The move may seem bold to some, but to Paul Armstrong, vice president of Mohawk College, it makes sense that Niagara College is the first to venture into growing the plant in an academic setting.

“It’s a good fit for them based on areas of expertise they already have,” Armstrong said. “They’re quite well-recognized in the area of wine production, including growing their own grapes and owning their own vineyards, so it aligns fairly well to what they’re doing [already].”

Unwin emphasised Niagara’s strength in dealing with controlled substances as a key factor in the decision to offer the program.

“The program also builds on Niagara College’s extensive experience and success in developing programs that include the production of highly-regulated products, including wine, beer and artisanal distilling,” Unwin said.

Prime Minister Justin Trudeau has stated he plans to legalize marijuana by July 2018 – which is now less than nine months away.

Rebecca Isowa is the continuing education program manager at Mohawk College. Isowa agreed Niagara’s ground-breaking certificate seems like a natural fit for the college.

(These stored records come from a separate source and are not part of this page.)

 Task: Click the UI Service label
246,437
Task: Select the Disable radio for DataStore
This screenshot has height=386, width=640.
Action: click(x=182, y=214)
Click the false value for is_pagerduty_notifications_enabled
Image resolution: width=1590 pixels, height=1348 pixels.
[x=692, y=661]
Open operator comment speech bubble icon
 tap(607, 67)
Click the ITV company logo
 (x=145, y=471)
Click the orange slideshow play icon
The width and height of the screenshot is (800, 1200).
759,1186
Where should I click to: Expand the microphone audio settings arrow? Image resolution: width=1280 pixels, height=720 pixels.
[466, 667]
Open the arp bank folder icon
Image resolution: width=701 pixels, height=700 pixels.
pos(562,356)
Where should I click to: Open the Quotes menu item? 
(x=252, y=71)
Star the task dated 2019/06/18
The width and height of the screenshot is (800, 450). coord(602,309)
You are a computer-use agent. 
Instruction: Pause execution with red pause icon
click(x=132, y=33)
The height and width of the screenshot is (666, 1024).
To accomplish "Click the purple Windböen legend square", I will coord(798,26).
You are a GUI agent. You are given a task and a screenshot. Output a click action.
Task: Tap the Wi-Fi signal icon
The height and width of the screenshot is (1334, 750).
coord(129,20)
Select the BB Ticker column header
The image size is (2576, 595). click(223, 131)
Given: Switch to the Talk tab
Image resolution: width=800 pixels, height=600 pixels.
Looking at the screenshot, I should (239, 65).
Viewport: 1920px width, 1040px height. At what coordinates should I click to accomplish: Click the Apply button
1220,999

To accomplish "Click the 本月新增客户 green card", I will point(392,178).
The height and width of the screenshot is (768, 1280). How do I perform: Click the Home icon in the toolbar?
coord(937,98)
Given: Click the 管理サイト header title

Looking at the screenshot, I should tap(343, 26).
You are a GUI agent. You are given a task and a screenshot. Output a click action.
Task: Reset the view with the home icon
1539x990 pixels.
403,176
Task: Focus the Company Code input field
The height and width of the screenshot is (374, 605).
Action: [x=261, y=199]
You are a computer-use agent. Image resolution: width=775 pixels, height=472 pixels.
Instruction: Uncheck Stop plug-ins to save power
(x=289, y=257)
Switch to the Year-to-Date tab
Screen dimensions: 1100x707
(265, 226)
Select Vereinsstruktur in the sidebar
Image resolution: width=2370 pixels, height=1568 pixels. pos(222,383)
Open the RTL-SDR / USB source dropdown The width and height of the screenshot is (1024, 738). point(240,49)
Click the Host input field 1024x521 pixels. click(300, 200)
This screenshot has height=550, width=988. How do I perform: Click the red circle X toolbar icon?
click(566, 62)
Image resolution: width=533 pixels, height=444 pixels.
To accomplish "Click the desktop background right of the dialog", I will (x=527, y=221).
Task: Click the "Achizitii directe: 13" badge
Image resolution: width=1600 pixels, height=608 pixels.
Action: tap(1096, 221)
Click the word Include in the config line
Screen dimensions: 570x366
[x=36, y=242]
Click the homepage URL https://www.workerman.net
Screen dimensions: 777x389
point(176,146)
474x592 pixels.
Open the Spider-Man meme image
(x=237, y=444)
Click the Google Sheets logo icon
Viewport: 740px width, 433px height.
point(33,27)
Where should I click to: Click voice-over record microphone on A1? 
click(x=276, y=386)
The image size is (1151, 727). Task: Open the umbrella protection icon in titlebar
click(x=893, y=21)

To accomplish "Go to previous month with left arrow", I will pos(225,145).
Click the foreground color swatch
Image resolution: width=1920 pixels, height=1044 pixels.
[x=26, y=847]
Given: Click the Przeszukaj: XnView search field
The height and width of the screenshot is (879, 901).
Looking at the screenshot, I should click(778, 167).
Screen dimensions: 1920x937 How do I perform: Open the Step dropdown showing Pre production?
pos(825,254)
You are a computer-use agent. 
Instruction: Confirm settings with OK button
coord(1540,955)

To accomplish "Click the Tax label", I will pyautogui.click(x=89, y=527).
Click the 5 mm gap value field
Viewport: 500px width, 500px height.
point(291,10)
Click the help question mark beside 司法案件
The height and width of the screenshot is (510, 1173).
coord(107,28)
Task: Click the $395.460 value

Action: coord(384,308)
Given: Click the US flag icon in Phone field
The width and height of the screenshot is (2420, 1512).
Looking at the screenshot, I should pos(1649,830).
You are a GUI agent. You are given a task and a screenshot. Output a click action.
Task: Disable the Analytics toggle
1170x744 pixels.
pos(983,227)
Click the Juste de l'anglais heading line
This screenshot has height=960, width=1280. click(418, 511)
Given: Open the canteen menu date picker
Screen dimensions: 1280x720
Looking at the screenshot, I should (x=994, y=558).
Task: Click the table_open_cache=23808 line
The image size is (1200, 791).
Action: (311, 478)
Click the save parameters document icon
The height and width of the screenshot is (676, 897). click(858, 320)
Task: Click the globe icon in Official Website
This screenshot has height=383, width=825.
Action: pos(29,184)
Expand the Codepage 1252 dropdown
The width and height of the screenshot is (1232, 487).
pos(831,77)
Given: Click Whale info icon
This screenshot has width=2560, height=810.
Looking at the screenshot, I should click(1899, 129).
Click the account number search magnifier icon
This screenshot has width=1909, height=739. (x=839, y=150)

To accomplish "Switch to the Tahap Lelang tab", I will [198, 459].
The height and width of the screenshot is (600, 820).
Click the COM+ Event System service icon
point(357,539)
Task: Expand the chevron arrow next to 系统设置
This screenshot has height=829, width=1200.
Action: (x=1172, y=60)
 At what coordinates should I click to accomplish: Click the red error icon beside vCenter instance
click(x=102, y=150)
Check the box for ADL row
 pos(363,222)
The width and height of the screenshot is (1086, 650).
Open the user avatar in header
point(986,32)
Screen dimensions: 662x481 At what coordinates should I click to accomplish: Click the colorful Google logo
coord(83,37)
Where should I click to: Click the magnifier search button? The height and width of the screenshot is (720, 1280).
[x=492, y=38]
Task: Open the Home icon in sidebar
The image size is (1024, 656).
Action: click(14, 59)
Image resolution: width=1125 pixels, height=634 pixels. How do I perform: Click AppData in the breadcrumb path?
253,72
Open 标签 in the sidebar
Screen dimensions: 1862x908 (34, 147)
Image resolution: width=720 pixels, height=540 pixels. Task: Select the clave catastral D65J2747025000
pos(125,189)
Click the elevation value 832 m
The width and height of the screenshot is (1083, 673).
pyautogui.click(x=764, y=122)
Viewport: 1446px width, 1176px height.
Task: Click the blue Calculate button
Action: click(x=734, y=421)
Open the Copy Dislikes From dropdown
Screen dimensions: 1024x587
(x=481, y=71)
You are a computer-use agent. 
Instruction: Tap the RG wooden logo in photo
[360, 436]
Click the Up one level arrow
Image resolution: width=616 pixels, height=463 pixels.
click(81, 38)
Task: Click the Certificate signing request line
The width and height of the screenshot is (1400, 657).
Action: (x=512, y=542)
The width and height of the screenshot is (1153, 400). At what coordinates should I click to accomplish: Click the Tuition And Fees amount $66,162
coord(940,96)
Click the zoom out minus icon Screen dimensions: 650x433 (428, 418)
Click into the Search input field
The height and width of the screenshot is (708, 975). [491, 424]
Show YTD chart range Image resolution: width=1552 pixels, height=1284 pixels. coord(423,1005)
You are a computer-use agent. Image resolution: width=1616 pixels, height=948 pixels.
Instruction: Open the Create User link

“Considering current and upcoming legislation, it certainly seems relevant,” Isowa said. “It fits in exactly with Niagara’s wheelhouse.”

Relevant or not, it doesn’t look like Mohawk College students will be growing marijuana anytime soon. According to Armstrong, it would take certain circumstances for the college to consider offering a marijuana-related program.

“Well, I would never say never,” Armstrong said, “however, from Mohawk’s perspective it’s not really aligned with our strength areas, being health, media, and entertainment.”

Armstrong added while the college isn’t currently considering programs related to growing marijuana, it would be foolish not to consider other avenues in the marijuana industry.

“We offer a wide range of programs in business, and this is a business,” Armstrong said.  “So, there may be extensions of other programs we currently offer that would support people’s ability to manage the business, regulatory, or quality side of [the industry].”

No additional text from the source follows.